++++ Records provided ++++

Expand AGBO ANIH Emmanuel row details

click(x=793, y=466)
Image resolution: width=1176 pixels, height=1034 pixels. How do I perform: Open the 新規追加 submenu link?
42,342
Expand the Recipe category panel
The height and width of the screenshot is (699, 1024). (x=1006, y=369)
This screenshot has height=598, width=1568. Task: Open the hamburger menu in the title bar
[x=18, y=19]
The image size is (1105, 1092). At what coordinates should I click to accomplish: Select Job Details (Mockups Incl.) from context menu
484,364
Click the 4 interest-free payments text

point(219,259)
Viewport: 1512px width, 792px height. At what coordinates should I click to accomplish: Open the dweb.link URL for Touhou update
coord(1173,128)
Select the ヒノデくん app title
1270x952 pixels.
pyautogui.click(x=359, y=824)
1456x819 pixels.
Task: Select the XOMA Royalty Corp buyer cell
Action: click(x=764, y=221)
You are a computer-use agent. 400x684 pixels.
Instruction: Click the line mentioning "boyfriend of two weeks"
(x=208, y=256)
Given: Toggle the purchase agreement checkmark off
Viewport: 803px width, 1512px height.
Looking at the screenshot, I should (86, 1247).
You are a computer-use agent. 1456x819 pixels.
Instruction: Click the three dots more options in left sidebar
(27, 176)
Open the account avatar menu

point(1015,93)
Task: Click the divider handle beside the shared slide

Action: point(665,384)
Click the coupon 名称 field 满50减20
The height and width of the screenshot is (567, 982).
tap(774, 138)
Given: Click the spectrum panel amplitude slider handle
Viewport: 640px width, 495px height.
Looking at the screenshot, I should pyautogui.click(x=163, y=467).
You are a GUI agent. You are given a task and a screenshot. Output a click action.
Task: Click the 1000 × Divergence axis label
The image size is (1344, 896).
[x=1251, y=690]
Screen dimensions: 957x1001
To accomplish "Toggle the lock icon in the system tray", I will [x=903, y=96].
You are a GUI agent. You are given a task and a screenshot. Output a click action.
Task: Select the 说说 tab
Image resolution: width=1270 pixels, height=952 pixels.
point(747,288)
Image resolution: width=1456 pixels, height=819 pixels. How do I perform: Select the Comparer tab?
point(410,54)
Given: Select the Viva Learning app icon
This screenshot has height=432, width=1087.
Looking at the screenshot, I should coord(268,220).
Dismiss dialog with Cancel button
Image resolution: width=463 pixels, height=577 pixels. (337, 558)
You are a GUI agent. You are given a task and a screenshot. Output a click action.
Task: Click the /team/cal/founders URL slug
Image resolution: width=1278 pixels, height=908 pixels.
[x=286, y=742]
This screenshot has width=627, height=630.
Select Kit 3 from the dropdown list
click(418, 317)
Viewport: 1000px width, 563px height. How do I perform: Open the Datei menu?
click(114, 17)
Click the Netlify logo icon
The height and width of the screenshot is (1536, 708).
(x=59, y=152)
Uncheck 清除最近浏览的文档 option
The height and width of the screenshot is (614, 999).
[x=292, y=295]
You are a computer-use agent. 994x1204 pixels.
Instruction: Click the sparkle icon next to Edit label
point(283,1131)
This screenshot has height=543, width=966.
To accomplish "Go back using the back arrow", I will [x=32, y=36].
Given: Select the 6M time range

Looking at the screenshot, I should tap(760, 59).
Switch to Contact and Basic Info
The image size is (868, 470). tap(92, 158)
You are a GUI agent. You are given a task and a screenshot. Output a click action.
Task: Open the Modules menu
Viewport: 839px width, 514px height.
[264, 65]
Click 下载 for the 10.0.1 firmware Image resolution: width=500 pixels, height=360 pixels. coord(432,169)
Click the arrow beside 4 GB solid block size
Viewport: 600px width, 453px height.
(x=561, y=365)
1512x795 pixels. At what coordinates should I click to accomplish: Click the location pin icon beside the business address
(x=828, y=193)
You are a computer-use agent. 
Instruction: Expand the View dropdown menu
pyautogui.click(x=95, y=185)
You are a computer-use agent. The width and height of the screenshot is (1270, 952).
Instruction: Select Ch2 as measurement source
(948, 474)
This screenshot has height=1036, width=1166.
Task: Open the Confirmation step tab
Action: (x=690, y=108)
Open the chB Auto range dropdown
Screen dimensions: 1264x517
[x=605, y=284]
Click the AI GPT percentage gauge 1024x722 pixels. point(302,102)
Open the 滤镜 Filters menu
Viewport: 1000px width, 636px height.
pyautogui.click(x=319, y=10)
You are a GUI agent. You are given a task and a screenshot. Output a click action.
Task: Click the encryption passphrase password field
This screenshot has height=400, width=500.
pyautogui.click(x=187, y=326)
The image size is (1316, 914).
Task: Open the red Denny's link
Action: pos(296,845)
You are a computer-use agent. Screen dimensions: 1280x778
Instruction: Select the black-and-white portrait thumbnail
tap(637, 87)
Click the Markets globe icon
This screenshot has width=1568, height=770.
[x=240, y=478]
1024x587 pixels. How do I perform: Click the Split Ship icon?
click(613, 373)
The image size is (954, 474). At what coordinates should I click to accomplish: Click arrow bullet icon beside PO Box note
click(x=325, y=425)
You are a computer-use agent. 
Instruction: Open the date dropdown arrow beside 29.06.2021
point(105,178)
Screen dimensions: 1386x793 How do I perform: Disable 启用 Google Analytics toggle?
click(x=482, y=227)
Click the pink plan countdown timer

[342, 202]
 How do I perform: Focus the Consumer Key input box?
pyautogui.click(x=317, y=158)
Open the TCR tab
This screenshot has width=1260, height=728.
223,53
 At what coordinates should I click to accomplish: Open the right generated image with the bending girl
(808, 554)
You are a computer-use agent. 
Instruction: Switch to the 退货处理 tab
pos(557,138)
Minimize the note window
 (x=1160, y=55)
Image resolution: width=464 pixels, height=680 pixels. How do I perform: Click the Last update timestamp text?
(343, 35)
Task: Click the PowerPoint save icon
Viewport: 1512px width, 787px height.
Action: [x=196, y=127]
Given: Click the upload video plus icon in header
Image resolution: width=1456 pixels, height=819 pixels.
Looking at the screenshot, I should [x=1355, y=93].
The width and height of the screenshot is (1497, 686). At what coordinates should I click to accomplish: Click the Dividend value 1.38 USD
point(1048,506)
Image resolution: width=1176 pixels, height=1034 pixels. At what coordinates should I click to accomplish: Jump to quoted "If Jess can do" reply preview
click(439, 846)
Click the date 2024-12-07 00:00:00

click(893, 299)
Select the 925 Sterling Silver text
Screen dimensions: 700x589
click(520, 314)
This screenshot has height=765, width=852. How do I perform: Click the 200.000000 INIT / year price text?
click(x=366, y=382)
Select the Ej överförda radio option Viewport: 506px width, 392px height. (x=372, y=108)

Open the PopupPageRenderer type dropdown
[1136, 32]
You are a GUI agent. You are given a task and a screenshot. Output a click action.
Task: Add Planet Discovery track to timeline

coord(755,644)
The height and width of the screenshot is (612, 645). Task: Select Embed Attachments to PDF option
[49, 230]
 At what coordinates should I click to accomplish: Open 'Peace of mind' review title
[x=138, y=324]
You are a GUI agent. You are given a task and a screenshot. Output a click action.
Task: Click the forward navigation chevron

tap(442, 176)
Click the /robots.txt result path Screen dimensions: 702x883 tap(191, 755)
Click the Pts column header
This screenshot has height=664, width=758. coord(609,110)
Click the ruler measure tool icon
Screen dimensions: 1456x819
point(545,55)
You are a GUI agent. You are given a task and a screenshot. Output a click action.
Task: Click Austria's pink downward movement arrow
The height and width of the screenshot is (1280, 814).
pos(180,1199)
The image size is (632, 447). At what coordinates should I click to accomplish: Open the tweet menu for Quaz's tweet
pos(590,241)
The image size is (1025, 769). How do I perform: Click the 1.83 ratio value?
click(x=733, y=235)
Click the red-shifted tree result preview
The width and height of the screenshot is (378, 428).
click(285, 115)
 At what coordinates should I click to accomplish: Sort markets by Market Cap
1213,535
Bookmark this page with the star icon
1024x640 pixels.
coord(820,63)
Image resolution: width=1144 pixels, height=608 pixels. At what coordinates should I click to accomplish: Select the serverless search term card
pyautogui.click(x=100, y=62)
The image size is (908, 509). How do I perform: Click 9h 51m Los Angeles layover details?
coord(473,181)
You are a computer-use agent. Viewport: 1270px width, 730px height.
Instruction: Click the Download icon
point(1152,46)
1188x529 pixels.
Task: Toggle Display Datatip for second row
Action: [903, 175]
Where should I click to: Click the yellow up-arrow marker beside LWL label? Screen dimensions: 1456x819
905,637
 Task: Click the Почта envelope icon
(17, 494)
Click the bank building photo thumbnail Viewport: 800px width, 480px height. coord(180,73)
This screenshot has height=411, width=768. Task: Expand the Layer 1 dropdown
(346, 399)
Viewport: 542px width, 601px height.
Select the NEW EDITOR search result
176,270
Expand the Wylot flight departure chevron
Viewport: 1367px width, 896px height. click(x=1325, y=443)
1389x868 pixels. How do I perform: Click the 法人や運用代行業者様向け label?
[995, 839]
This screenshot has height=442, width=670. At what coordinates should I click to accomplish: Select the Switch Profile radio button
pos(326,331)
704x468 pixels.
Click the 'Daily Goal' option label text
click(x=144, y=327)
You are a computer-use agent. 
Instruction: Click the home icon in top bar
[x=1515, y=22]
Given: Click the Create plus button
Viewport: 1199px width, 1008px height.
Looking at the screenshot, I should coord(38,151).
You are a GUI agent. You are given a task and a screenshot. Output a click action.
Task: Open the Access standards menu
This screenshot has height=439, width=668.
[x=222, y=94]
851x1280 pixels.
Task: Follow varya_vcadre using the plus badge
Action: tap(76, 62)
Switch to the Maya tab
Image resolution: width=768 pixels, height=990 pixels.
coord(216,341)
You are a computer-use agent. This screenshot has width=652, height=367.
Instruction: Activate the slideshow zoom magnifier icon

++++

• [Objective] Starting at the top of the listing and ending at the line containing "The height and width of the screenshot is (699, 1024).", write those lines out again with "submenu" swapped for "dropdown" and nothing else changed.

• [Result of the exercise]
Expand AGBO ANIH Emmanuel row details

click(x=793, y=466)
Image resolution: width=1176 pixels, height=1034 pixels. How do I perform: Open the 新規追加 dropdown link?
42,342
Expand the Recipe category panel
The height and width of the screenshot is (699, 1024). (x=1006, y=369)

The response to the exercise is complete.